_Assignment_. Among the lines of this listing, count those that include "inside" and state the count by itself.

_Task data_.
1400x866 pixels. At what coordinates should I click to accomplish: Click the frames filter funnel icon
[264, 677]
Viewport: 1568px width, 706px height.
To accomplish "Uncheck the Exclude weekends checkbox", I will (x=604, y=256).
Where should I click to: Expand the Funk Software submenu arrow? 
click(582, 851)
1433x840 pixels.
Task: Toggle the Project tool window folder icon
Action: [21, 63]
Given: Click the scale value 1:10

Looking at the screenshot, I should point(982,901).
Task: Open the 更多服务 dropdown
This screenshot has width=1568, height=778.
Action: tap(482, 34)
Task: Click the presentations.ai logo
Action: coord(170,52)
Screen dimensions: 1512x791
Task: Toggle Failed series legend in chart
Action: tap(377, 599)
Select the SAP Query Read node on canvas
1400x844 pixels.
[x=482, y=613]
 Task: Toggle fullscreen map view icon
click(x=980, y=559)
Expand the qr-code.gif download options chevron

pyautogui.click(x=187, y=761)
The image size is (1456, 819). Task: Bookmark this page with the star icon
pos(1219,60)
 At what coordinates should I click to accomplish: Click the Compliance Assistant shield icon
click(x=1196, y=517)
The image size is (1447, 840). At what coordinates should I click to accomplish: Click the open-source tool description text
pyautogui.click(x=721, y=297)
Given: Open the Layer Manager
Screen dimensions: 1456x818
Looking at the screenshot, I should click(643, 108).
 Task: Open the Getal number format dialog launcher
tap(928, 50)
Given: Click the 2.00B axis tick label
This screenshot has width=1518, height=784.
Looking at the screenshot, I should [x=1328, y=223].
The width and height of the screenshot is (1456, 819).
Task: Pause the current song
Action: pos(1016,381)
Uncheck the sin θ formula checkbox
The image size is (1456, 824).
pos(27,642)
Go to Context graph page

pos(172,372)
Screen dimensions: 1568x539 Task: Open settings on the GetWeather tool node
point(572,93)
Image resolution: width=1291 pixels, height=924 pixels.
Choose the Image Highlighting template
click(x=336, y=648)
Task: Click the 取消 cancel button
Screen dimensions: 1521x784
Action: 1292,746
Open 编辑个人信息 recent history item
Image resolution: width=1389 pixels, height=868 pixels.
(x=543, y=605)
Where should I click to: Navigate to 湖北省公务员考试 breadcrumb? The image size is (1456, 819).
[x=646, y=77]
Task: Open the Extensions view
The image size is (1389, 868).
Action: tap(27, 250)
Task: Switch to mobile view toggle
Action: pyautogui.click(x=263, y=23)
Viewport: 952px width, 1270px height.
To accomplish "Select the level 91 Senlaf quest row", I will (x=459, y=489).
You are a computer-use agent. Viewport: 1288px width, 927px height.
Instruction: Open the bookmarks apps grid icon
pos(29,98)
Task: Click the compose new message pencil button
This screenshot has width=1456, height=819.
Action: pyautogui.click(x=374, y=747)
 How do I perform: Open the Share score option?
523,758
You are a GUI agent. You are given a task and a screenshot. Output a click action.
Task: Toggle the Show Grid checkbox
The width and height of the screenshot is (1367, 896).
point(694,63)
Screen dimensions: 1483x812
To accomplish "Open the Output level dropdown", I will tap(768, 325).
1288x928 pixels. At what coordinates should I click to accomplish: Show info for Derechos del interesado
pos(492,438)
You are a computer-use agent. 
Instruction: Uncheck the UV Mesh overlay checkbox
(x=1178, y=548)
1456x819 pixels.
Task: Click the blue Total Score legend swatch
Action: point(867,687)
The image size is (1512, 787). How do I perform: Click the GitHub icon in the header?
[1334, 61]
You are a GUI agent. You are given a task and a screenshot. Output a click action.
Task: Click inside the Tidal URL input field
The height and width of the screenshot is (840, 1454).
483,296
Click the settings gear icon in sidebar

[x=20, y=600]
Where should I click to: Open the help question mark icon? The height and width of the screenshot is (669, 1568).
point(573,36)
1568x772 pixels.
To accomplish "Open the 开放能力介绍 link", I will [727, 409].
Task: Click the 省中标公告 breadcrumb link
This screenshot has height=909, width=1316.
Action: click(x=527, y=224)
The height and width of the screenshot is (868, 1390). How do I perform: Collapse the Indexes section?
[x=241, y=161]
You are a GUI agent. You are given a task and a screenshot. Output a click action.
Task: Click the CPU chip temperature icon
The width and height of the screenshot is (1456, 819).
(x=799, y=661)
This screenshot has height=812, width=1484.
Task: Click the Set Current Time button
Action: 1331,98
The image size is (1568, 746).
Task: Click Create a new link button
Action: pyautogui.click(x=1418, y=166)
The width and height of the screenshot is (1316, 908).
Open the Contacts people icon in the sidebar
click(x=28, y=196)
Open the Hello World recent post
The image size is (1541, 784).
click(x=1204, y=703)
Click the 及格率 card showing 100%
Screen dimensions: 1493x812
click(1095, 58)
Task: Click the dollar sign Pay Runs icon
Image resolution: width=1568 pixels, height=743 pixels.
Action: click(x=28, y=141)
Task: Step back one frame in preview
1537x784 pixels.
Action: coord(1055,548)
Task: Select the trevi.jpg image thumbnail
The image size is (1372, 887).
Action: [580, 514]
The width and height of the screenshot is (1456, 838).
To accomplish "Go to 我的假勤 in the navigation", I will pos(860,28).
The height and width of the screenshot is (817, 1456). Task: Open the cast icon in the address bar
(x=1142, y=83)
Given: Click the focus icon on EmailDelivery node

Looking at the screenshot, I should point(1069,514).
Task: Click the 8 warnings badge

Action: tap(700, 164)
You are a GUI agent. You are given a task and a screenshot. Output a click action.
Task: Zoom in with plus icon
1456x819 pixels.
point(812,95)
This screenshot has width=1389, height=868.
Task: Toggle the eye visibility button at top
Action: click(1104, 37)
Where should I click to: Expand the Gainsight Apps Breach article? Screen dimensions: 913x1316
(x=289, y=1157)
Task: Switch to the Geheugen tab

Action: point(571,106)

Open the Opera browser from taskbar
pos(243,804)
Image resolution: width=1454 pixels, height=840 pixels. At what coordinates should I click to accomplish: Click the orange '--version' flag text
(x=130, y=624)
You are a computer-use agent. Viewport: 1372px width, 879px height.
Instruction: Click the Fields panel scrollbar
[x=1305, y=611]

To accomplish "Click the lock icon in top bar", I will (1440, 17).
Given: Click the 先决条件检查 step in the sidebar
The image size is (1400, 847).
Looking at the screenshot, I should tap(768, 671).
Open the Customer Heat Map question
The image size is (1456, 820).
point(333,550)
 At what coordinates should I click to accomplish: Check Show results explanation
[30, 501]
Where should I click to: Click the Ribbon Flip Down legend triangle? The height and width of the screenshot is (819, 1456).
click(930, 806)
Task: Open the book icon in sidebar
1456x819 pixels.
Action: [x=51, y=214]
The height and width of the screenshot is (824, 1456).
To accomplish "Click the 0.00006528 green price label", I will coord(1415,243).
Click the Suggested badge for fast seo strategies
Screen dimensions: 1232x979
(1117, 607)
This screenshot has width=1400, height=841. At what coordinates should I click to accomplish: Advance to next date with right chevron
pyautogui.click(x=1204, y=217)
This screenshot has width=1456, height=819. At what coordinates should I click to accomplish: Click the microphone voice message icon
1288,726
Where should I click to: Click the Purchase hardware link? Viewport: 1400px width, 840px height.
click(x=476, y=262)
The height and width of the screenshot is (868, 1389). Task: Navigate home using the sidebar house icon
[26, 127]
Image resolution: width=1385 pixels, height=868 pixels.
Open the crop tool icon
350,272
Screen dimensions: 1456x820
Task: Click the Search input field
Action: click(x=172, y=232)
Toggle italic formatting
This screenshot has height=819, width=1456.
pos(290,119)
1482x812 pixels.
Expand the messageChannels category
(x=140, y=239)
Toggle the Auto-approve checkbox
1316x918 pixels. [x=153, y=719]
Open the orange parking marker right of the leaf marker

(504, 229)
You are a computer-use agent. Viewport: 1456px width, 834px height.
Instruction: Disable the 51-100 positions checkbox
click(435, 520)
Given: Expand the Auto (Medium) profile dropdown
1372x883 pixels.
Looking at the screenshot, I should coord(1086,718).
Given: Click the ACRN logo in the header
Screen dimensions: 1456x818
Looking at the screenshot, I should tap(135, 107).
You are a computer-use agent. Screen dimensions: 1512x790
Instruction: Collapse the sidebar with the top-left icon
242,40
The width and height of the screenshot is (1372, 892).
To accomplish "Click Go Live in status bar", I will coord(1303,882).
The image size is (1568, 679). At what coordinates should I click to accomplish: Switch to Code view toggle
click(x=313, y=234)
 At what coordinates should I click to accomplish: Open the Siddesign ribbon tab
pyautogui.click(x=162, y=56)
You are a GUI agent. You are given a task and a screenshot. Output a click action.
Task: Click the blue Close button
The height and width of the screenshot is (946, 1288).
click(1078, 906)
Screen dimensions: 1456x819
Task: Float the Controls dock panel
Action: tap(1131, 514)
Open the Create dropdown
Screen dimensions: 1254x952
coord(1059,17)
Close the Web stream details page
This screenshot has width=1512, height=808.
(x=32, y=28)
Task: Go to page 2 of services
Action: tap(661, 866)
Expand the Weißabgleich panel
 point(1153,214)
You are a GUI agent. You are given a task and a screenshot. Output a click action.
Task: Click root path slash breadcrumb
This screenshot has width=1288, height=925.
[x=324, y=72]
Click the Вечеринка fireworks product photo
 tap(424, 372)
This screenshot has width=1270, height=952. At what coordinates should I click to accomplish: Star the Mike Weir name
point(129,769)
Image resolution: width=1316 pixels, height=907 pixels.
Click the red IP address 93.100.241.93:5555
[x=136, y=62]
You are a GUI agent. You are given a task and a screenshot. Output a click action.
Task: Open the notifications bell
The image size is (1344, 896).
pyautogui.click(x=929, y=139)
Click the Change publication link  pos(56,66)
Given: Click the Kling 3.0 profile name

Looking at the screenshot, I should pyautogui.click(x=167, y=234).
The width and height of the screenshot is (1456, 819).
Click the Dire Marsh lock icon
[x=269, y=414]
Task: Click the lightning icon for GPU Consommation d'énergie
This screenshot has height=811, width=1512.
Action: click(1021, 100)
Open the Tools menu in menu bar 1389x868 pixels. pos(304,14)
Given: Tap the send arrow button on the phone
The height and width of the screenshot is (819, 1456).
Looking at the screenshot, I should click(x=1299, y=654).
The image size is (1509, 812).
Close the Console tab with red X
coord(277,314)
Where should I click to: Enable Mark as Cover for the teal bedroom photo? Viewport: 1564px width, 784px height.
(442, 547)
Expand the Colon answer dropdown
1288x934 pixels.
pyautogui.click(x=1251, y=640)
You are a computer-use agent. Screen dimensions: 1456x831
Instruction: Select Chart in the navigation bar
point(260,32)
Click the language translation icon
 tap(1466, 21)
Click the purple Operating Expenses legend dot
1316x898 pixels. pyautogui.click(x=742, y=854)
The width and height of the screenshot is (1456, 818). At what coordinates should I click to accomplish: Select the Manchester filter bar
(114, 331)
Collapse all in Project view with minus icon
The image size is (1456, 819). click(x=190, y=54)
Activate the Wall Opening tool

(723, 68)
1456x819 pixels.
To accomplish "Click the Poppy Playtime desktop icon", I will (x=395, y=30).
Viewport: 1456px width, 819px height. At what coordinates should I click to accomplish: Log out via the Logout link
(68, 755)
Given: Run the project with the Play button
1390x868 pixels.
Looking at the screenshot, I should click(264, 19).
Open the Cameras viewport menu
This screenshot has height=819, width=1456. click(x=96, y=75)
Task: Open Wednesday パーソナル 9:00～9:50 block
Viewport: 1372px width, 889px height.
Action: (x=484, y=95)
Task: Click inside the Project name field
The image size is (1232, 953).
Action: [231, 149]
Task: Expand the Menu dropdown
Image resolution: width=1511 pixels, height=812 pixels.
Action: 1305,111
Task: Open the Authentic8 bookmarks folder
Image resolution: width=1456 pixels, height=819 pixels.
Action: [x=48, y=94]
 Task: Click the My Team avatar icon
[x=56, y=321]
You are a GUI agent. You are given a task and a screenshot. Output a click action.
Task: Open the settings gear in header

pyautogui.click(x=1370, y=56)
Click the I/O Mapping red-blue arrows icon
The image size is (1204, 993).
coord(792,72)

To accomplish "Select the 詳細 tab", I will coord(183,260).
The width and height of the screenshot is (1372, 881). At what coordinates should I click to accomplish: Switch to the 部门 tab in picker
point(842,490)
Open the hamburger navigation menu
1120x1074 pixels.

_Solution for this exercise_. 2